ページ:
━━━━

コラム:曲尺の機能

いつ頃から曲尺が使われ始めたのかはっきりしないが、中国では後漢の武氏祠石室のレリーフに伝説上の最初の皇帝・伏羲(ふっき)が曲尺をもつ様子が刻まれているから、起源はかなり古く、おそらく大陸の建築技術とともに古代の早い段階で日本にももたらされたのであろう。なお近世以前の建築工人の間では、祖先神として崇めていた聖徳太子が曲尺を発明したとまことしやかに信じられていたのだが、これは迷信である。

さて曲尺には10の用途があると言われている。直角や寸法をはかりとり、線を記す際の定規になることは言うまでもないが、勾配をはかる、直線を分割する、和算の勾(こう)殳(こ)玄(げん)の考え方を応用すれば乗除・開平・開立のための計算器としてもつかえるなど多機能な道具なのである。なかでも特筆すべきは裏目(角目)の機能であって、表の√2倍の目盛りが裏面に刻まれており、直角三角形の斜辺が計算をせずに求められるようになっている。この機能は建物の隅を墨付けする際に非常に役立つのだが、わが国の大工は裏目を利用しながら隅の屋根材の複雑な納まりを解く技を極め、規矩(きく)術と呼んで高度に体系化した。ただしその修得は困難を極めたようで、「大工と雀は軒で泣く」という言い回しはここからきている。

━━━━

課題内容:
曲尺のコラムをもとに、次の問いに答えよ。
(a) 後漢の武氏祠石室のレリーフには、誰が曲尺をもつ様子が刻まれているか。
(b) 曲尺の裏面には、表の何倍の目盛りが刻まれているか。
(c) 大工が裏目を利用して隅の屋根材の納まりを解く技を体系化したものは、何と呼ばれたか。

記録データ:
━━━━

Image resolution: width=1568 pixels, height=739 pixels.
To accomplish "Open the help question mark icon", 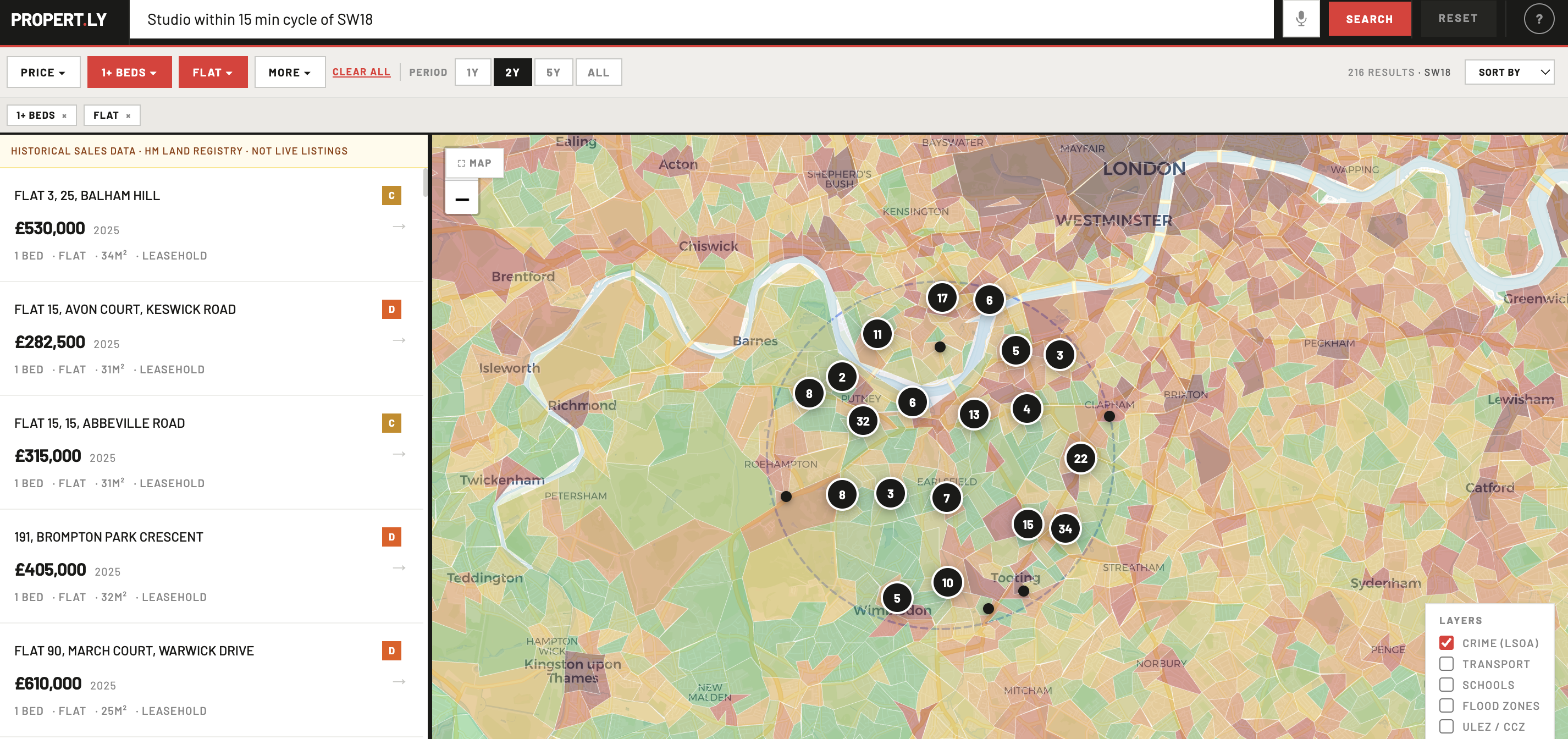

━━━━

課題の結果:
(a) 伝説上の最初の皇帝である伏羲が曲尺をもつ様子が刻まれている。
(b) 表の√2倍の目盛りが刻まれている。
(c) 規矩術と呼ばれた。